Зачем колясочнице прыгать с парашютом
– Зачем человеку, который в российской среде не всегда может выйти за хлебом, прыгать с парашютом? А зачем тогда вообще жить? Познавать мир, развиваться? Мы не говорим про наших детей, что они такие же, как все. У них есть особенности. Это – как разговаривать, например, с иностранцем: он – другой человек, и вы с этим считаетесь. Но вы не понимаете, о чём он говорит.
Хождение за хлебом у наших студентов уже в порядке вещей. Куратор был на старте, сейчас они от всего отказались. Я приезжаю раз в неделю просто проверить, как дела, и поговорить. В остальное время они абсолютно самостоятельны: есть график дежурств, кто когда готовит, сами составляют список продуктов, скидываются, закупаются, платят коммуналку. Сами ездят на работу, учатся.
Ребята иногда на меня сердятся, но я постоянно работаю по принципу «выбрасывания за борт» – когда человека ставишь в такие условия, что ему приходится махать руками и ногами, чтобы плыть.
Например, недавно одну девочку я отправила на конкурс в Москву. Конечно, в специализированном купе, и там её встречали, конечно, там был проводник, который при случае, помог бы. Но сама она очень плохо передвигается, и ей нужно было преодолеть это. Чтобы у неё в голове осталось: «Я ездила в Москву одна». Хотя в жизни она с трудом крутит колёса своей коляски.
Так они постепенно расширяют границы своего мира и перестают бояться тех вещей, которые обычному инвалиду, который живёт в учреждении понять сложно.
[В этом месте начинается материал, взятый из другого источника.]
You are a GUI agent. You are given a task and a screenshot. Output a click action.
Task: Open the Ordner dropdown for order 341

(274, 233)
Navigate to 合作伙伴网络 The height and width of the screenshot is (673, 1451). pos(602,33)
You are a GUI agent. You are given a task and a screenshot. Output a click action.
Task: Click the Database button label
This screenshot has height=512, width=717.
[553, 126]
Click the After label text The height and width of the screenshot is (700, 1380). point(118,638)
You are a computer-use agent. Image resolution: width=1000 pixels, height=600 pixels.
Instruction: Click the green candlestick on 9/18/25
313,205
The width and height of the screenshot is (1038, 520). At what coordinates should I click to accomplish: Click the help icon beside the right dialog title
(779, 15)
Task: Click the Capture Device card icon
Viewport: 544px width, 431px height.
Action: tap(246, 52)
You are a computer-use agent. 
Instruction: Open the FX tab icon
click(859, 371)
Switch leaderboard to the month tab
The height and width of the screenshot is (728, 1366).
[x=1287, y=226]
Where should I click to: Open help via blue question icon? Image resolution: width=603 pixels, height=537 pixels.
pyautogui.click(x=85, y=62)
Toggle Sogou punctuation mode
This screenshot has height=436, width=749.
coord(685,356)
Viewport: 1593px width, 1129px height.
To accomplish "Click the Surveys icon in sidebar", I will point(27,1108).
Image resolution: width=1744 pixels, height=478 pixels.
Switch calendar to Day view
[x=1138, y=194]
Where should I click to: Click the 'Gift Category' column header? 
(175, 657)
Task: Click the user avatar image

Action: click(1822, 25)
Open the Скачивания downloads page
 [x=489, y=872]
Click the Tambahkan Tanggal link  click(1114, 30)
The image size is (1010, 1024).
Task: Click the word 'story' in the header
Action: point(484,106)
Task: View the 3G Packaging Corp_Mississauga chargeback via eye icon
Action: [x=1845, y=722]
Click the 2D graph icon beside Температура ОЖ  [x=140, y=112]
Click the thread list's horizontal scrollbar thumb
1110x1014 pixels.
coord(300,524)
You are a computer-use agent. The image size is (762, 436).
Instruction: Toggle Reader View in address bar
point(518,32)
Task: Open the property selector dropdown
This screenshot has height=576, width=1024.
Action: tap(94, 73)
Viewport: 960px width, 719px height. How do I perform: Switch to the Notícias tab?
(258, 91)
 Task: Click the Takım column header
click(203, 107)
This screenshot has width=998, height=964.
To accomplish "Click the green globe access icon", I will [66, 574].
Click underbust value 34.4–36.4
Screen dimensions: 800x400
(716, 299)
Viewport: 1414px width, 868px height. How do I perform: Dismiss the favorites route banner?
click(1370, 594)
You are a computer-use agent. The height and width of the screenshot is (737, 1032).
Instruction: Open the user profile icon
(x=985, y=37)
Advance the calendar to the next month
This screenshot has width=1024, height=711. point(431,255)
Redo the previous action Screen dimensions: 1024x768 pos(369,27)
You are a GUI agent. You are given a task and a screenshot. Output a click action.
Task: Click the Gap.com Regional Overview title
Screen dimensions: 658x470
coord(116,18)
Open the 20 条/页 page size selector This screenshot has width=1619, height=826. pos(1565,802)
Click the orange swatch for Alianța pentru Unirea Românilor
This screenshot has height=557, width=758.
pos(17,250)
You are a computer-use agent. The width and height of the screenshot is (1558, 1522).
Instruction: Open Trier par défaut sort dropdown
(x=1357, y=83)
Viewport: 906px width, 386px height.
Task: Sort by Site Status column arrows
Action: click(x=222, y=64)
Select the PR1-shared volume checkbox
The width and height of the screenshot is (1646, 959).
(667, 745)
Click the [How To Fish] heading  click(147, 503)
Да, это стресс, но это не происходит постоянно. При этом у них есть какие-то моменты, когда они могут расслабиться, почувствовать свою защищённость. Например, они все знают, что я всегда у них есть.
На пути к уверенности, или «Квартал» как семья и тыл
– Конечно, их уверенность возникла не сразу. На проект они пришли очень зажатыми, и к нынешнему своему состоянию шли постепенно маленькими шагами. С кем-то оно достигалось уговорами и планированием, с кем-то – даже угрозами ухода. Дескать, дорогой мой человек, ты подписал контракт: «Я принимаю условия проекта, обязуюсь участвовать в трудовой деятельности, в жизни проекта».
А не соблюдение контракта влечёт за собой уход. Потому что, помимо того, что они колясочники, они ещё очень отягощены жизнью в детском доме. А ещё несколько человек у меня порядка десяти лет жили в доме престарелых – представляете, что у этих людей в голове.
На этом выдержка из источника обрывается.